A run of records:

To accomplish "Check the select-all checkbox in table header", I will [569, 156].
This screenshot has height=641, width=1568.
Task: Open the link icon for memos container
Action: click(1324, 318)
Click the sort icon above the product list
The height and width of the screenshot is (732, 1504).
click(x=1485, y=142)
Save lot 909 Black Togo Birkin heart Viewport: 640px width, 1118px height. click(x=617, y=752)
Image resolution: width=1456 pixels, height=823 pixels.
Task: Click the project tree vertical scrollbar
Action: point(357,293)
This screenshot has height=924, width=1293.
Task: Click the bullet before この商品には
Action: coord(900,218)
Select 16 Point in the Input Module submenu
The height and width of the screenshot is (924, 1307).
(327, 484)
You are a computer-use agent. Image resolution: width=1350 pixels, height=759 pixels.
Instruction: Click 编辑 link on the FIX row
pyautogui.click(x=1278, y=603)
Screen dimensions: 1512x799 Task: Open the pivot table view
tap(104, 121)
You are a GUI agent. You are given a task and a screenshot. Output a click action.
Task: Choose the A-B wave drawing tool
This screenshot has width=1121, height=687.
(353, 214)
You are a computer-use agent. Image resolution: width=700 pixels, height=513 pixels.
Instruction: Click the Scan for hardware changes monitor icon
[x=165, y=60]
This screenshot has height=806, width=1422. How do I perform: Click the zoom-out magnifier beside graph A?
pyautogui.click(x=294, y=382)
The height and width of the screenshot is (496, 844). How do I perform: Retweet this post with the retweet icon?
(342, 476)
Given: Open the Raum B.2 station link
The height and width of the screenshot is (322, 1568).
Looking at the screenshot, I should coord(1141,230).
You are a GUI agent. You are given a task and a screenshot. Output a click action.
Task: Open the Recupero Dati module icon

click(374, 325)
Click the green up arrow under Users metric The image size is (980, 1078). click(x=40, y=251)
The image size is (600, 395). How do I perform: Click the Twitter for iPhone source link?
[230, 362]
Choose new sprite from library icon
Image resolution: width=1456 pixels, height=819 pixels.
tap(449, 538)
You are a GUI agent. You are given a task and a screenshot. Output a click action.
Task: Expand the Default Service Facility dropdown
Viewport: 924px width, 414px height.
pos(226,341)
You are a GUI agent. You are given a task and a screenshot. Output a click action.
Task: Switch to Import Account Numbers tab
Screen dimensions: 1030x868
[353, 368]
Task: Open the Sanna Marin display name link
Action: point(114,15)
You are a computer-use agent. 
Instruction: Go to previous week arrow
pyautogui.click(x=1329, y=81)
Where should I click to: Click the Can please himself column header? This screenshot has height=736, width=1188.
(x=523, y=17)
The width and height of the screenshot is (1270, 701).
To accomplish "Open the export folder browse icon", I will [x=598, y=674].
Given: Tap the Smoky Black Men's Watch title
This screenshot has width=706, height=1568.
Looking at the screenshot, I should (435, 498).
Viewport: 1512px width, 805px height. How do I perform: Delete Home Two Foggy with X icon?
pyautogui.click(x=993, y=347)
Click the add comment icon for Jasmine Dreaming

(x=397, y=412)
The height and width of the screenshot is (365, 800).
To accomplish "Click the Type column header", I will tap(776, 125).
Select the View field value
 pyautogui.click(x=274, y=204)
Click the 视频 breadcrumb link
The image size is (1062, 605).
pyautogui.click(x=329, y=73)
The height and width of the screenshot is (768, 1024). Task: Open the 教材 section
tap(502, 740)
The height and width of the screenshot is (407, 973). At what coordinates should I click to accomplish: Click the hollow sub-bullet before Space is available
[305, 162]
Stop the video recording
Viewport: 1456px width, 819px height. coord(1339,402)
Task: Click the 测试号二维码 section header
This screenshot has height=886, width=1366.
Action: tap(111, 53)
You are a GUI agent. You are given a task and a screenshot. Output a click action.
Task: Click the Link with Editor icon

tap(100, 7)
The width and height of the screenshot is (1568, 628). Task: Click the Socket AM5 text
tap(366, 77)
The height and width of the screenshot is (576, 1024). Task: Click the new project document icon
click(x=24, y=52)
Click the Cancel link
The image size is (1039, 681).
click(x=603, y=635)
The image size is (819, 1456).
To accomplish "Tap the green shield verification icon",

Requirements.
Express every line of the entries above as a JSON list of strings, one string per line, with blank lines left out.

Solution below.
[
  "To accomplish \"Check the select-all checkbox in table header\", I will [569, 156].",
  "This screenshot has height=641, width=1568.",
  "Task: Open the link icon for memos container",
  "Action: click(1324, 318)",
  "Click the sort icon above the product list",
  "The height and width of the screenshot is (732, 1504).",
  "click(x=1485, y=142)",
  "Save lot 909 Black Togo Birkin heart Viewport: 640px width, 1118px height. click(x=617, y=752)",
  "Image resolution: width=1456 pixels, height=823 pixels.",
  "Task: Click the project tree vertical scrollbar",
  "Action: point(357,293)",
  "This screenshot has height=924, width=1293.",
  "Task: Click the bullet before この商品には",
  "Action: coord(900,218)",
  "Select 16 Point in the Input Module submenu",
  "The height and width of the screenshot is (924, 1307).",
  "(327, 484)",
  "You are a computer-use agent. Image resolution: width=1350 pixels, height=759 pixels.",
  "Instruction: Click 编辑 link on the FIX row",
  "pyautogui.click(x=1278, y=603)",
  "Screen dimensions: 1512x799 Task: Open the pivot table view",
  "tap(104, 121)",
  "You are a GUI agent. You are given a task and a screenshot. Output a click action.",
  "Task: Choose the A-B wave drawing tool",
  "This screenshot has width=1121, height=687.",
  "(353, 214)",
  "You are a computer-use agent. Image resolution: width=700 pixels, height=513 pixels.",
  "Instruction: Click the Scan for hardware changes monitor icon",
  "[x=165, y=60]",
  "This screenshot has height=806, width=1422. How do I perform: Click the zoom-out magnifier beside graph A?",
  "pyautogui.click(x=294, y=382)",
  "The height and width of the screenshot is (496, 844). How do I perform: Retweet this post with the retweet icon?",
  "(342, 476)",
  "Given: Open the Raum B.2 station link",
  "The height and width of the screenshot is (322, 1568).",
  "Looking at the screenshot, I should coord(1141,230).",
  "You are a GUI agent. You are given a task and a screenshot. Output a click action.",
  "Task: Open the Recupero Dati module icon",
  "click(374, 325)",
  "Click the green up arrow under Users metric The image size is (980, 1078). click(x=40, y=251)",
  "The image size is (600, 395). How do I perform: Click the Twitter for iPhone source link?",
  "[230, 362]",
  "Choose new sprite from library icon",
  "Image resolution: width=1456 pixels, height=819 pixels.",
  "tap(449, 538)",
  "You are a GUI agent. You are given a task and a screenshot. Output a click action.",
  "Task: Expand the Default Service Facility dropdown",
  "Viewport: 924px width, 414px height.",
  "pos(226,341)",
  "You are a GUI agent. You are given a task and a screenshot. Output a click action.",
  "Task: Switch to Import Account Numbers tab",
  "Screen dimensions: 1030x868",
  "[353, 368]",
  "Task: Open the Sanna Marin display name link",
  "Action: point(114,15)",
  "You are a computer-use agent. ",
  "Instruction: Go to previous week arrow",
  "pyautogui.click(x=1329, y=81)",
  "Where should I click to: Click the Can please himself column header? This screenshot has height=736, width=1188.",
  "(x=523, y=17)",
  "The width and height of the screenshot is (1270, 701).",
  "To accomplish \"Open the export folder browse icon\", I will [x=598, y=674].",
  "Given: Tap the Smoky Black Men's Watch title",
  "This screenshot has width=706, height=1568.",
  "Looking at the screenshot, I should (435, 498).",
  "Viewport: 1512px width, 805px height. How do I perform: Delete Home Two Foggy with X icon?",
  "pyautogui.click(x=993, y=347)",
  "Click the add comment icon for Jasmine Dreaming",
  "(x=397, y=412)",
  "The height and width of the screenshot is (365, 800).",
  "To accomplish \"Click the Type column header\", I will tap(776, 125).",
  "Select the View field value",
  " pyautogui.click(x=274, y=204)",
  "Click the 视频 breadcrumb link",
  "The image size is (1062, 605).",
  "pyautogui.click(x=329, y=73)",
  "The height and width of the screenshot is (768, 1024). Task: Open the 教材 section",
  "tap(502, 740)",
  "The height and width of the screenshot is (407, 973). At what coordinates should I click to accomplish: Click the hollow sub-bullet before Space is available",
  "[305, 162]",
  "Stop the video recording",
  "Viewport: 1456px width, 819px height. coord(1339,402)",
  "Task: Click the 测试号二维码 section header",
  "This screenshot has height=886, width=1366.",
  "Action: tap(111, 53)",
  "You are a GUI agent. You are given a task and a screenshot. Output a click action.",
  "Task: Click the Link with Editor icon",
  "tap(100, 7)",
  "The width and height of the screenshot is (1568, 628). Task: Click the Socket AM5 text",
  "tap(366, 77)",
  "The height and width of the screenshot is (576, 1024). Task: Click the new project document icon",
  "click(x=24, y=52)",
  "Click the Cancel link",
  "The image size is (1039, 681).",
  "click(x=603, y=635)",
  "The image size is (819, 1456).",
  "To accomplish \"Tap the green shield verification icon\","
]